WHAT YOU ARE ASKED TO DO:
Could you set down only the lines from the one including "The height and" to the end of the records below, inclusive and exact, leaving pictures out?

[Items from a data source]
--------------------------------------------------
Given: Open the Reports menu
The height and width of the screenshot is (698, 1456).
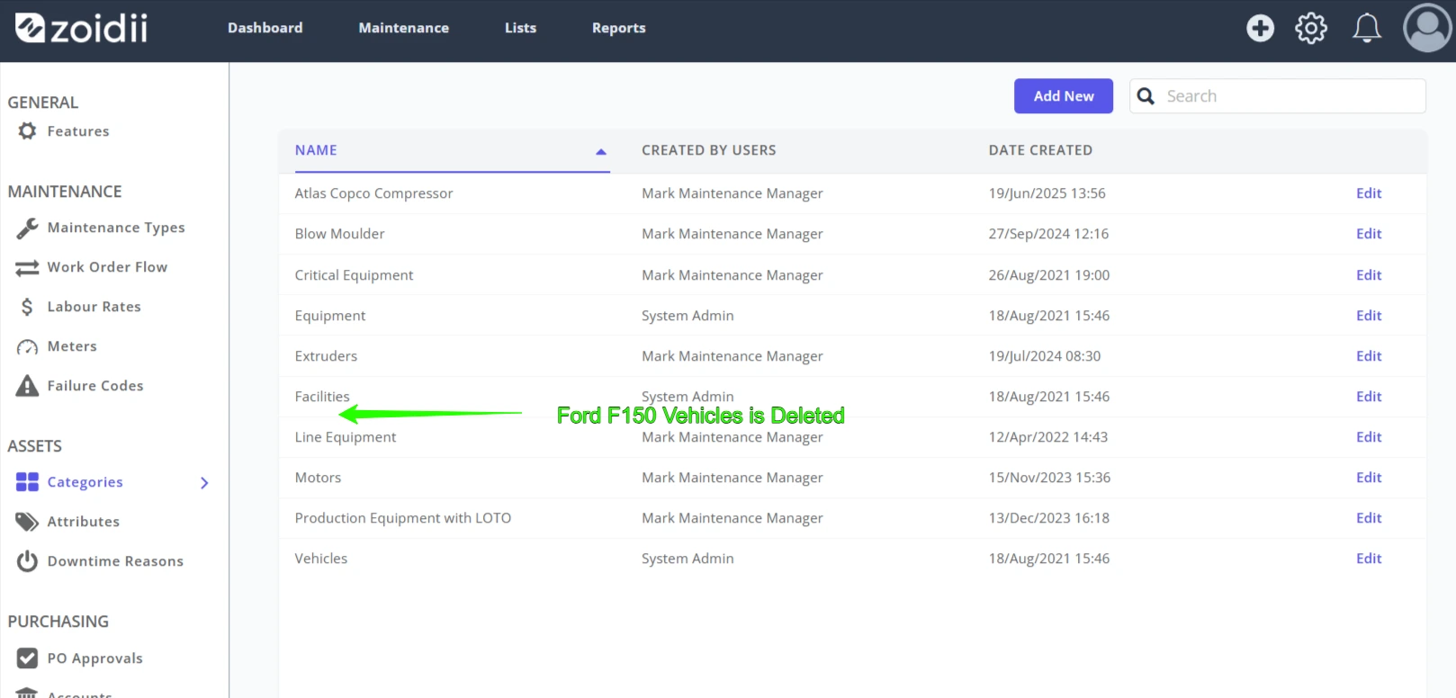Looking at the screenshot, I should click(618, 28).
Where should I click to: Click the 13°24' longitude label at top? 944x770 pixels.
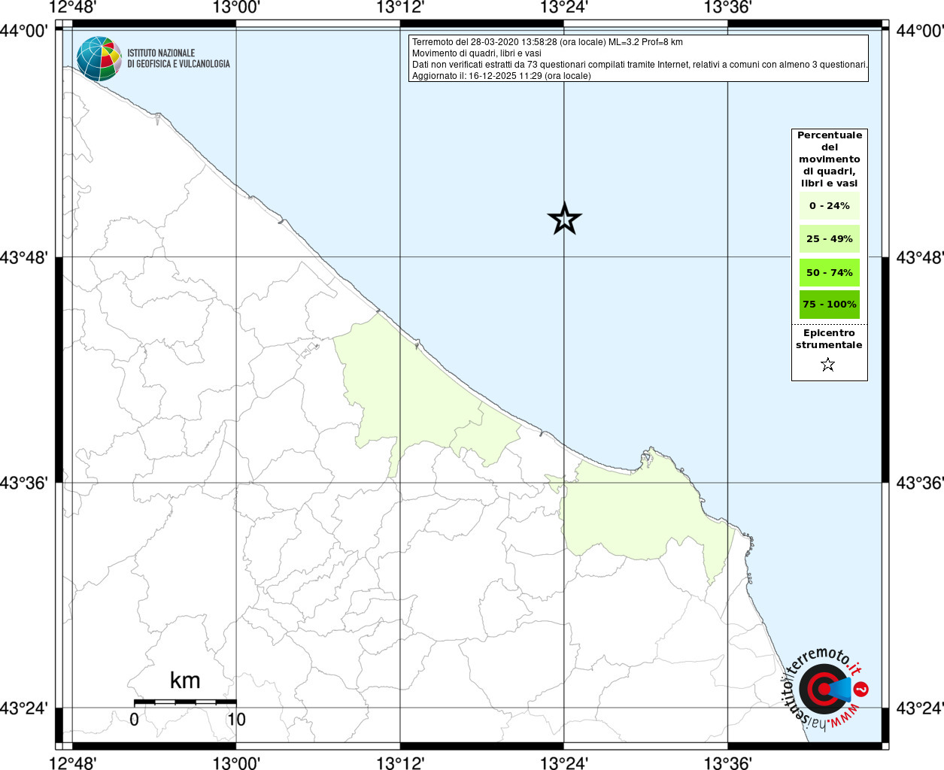[x=564, y=8]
--------------------------------------------------
RESPONSE TO THIS TASK:
The height and width of the screenshot is (698, 1456).
Looking at the screenshot, I should click(618, 28).
Where should I click to: Click the 13°24' longitude label at top? 944x770 pixels.
[x=564, y=8]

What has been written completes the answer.